Economy Still Growing; Investors Nervous
- Jul 22, 2014
The Chicago Fed National Activity Index (CFNAI) edged down to +0.12 in June from +0.16 in May, according to the Chicago Fed on Monday. Still, that positive reading means growth higher than the historic norm. One of the four broad categories of indicators that make up the index was negative for the month (consumption and housing), one neutral (production), and two of the four categories increased from May, especially employment, but also sales, orders, and inventories.
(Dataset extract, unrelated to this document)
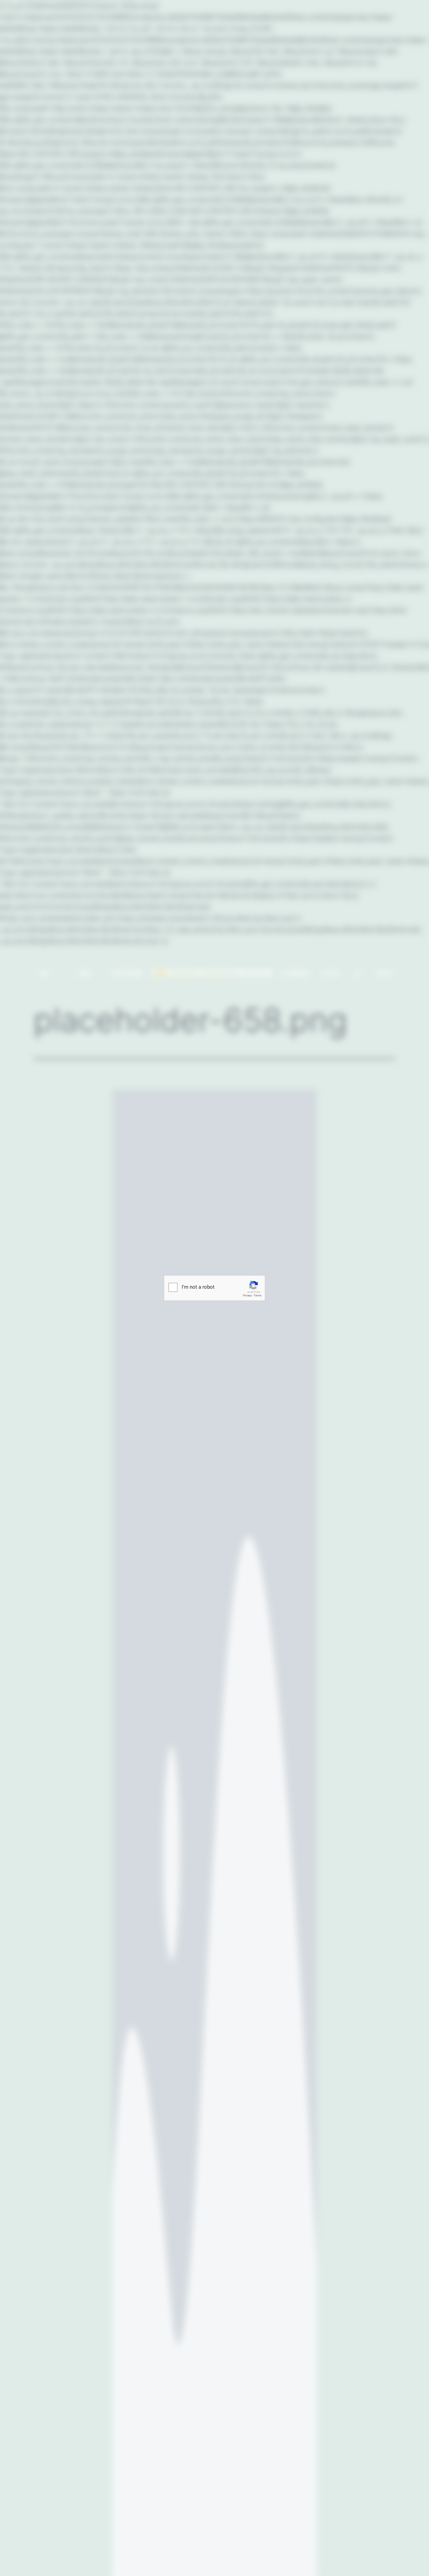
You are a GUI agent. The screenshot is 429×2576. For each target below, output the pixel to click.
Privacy (247, 1295)
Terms (257, 1295)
The index’s three-month moving average, the ponderously name CFNAI-MA3, decreased to +0.13 in June from +0.28 in May, marking its fourth consecutive reading above zero. June’s CFNAI-MA3 suggests that growth in national economic activity was somewhat above its historical trend. The economic growth reflected in this level of the CFNAI-MA3 also points to low inflationary pressure from economic activity over the coming year, according to the Chicago Fed.
CFNAI and CFNAI-MA3 are put together from 85 individual economic indicators, and they track the health of the U.S. economy fairly closely. Briefly in 2009, CFNAI was almost as low as –4, but in the last four years or so has hovered around zero, or historic norms of growth.
Investors Seem Nervous
Wall Street dropped on Monday, with the Dow Jones Industrial Average off 48.45 points, or 0.28 percent. The S&P 500 lost 0.23 percent and the Nasdaq was down 0.17 percent. The downward movement seems to be a reaction to continuing crises in other parts of the world.
The CBOE Volatility Index, which is a measurement of investor uncertainty, ended Monday to at 12.81, up 6.22 percent for the day, and was as high as 13.62 during the day. According to the Chicago Board of Options Exchange, the index (nicknamed the “worry index”) gauges market expectations of near-term volatility conveyed by S&P 500 stock index option prices.
As investors worry, they find other places to put their money. On Monday, the price of gold rose 0.3 percent, to $1313.90 per troy oz., on the New York Mercantile Exchange. Meanwhile, yields on 10-year Treasuries dropped to their lowest level in about seven weeks, 2.47 percent. Yields for German securities have also been dropping.